Because the measurement variables did not meet the normality assumption of an anova, we used the non-parametric tests. Median, interquartile range and range between minimal and maximal variable were used for the description of CD20 expression. Kruskal Wallis and Mann Whitney tests were used to assess the difference in CD20 expression between the groups of patients with different histological types of B-cell lymphomas.
The research was approved by National Ethic Committee and was performed in compliance with the Helsinki declaration.
The CD20 expression in different B-cell lymphomas is presented in Table 2. The highest median CD20 expression was observed in the patients with DLBCL and the lowest in the patients with CLL. The range of CD20 expression in different B-cell lymphomas was wide, varying from 2 737 to 115 623 MESF in CLL and 3 549 to 679 577 MESF in DLBCL.
When the CD20 expressions in DLBCL, FL, MCL, MZL, CLL and B-cell lymphomas unclassified were compared, it was found to be significantly lower (p = 0.002) only in CLL (Figure 1), but not significantly different from other lymphoma types (p = NS).
In our study population, 24.3% of patients had the level of CD20 expression below the cut-off value of 25 000 MESF. The highest percentage (74.2%) of patients with the level of CD20 expression below the cut-off value was noted in the group of patients with CLL while the lowest (7.1%) was observed in the group of patients with FL (Table 3, Figure 2). Table 3 also presents the number and the percentage of patients with the CD20 expression below the cut-off value in the present study compared to the results obtained in our previous study (8)
In the literature, there are only few data on the level of CD20 expression in different types of B-cell lymphoma. From the collected data, it may be concluded that the types of B-cell lymphoma differ from each other by CD20 expression; however, there is no clear evidence on the range of these differences and the variability of CD20 expression within each histological type of B-cell lymphoma.
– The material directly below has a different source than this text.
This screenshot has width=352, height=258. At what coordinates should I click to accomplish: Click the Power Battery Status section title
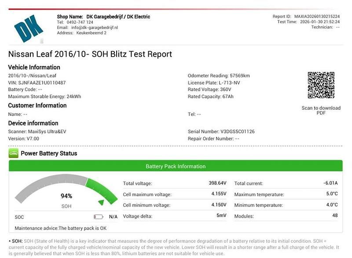pyautogui.click(x=49, y=154)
Ginaldi et al. were the first to report that the level of CD20 expression in the patients with the leukemic form of B-cell lymphoma is significantly the lowest in CLL and the highest in hairy cell leukemia. No statistically significant difference was observed between the CD20 expressions in B-cell prolymphocytic leukemia, splenic MZL and MCL . Similar results were reported by Huh et al. and Olejniczak et al. who compared the CD20 expressions in CLL, small B-cell lymphocytic lymphoma, acute lymphoblastic leukemia, hairy cell leukemia, DLBCL, FL, splenic MZL, and MCL [4, 5]. Our results are consistent with those obtained by Ginaldi, Huh and Olejniczak, as they also show that the CD20 expression in the neoplastic cells of CLL is statistically significantly lower than that in other B-cell lymphomas included in our study (p = 0.002). We did not observe any statistically significant differences between the CD20 expressions in DLBCL, FL, MCL, MZL and B-cell lymphomas unclassified (p = NS). Though there was no statistically significant difference in the CD20 expressions in DLBCL, FL, MCL, MZL and B-cell lymphomas unclassified, the results of our study showed that the CD20 expressions varied significantly within different types of B-cell lymphomas. This may explain why the response to treatment with rituximab of the patients with the same type of lymphoma is so diverse.
Despite numerous clinical and preclinical studies on rituximab, the treatment with this drug has not outgrown its empirical use - we can confirm its efficacy only in the patients in whom the CD20 expression was determined in lymphoma cells, but we are not sure whether the level of surface CD20 expression may be a predictive factor, identifying the patients in whom the treatment with rituximab would be efficient and those in whom the use of this drug would be inefficient [14–16]. Results of two similar studies, investigating whether the level of CD20 expression is related to the response to treatment with rituximab, have been recently published. Johnson et al. have demonstrated that the CD20 expression and response to treatment with rituximab are connected. In the group of 272 patients with DLBCL treated with chemotherapy or immunotherapy with rituximab, the survival of patients with low CD20 expression was worse than that of patients with high CD20 expression . The results of our most recent study are comparable to those of Johnson's study. In the study performed on 114 patients with different histological types of B-cell lymphoma, we found a correlation between the level of CD20 expression and response to treatment with rituximab. We also determined the cut-off value of CD20 expression at the level of 25 000 molecules of equivalent soluble fluorochrome (MESF) to be the predictor of response to rituximab containing treatment in the patients with B-cell lymphomas. This assumption was supported by our findings that the patients with the level of CD20 expression above the cut-off value had a significantly longer overall survival (p = 0.038) and a significantly higher overall response rate (p < 0.001) than the patients with the level of CD20 expression below the cut-off value. Yet, we observed no significant difference in the response duration between the two groups. By means of the determined cut-off level of CD20 expression we estimated that approximately one fifth of the B-cell lymphoma patients with low CD20 expression will not respond to rituximab containing treatment at all or will not respond optimally .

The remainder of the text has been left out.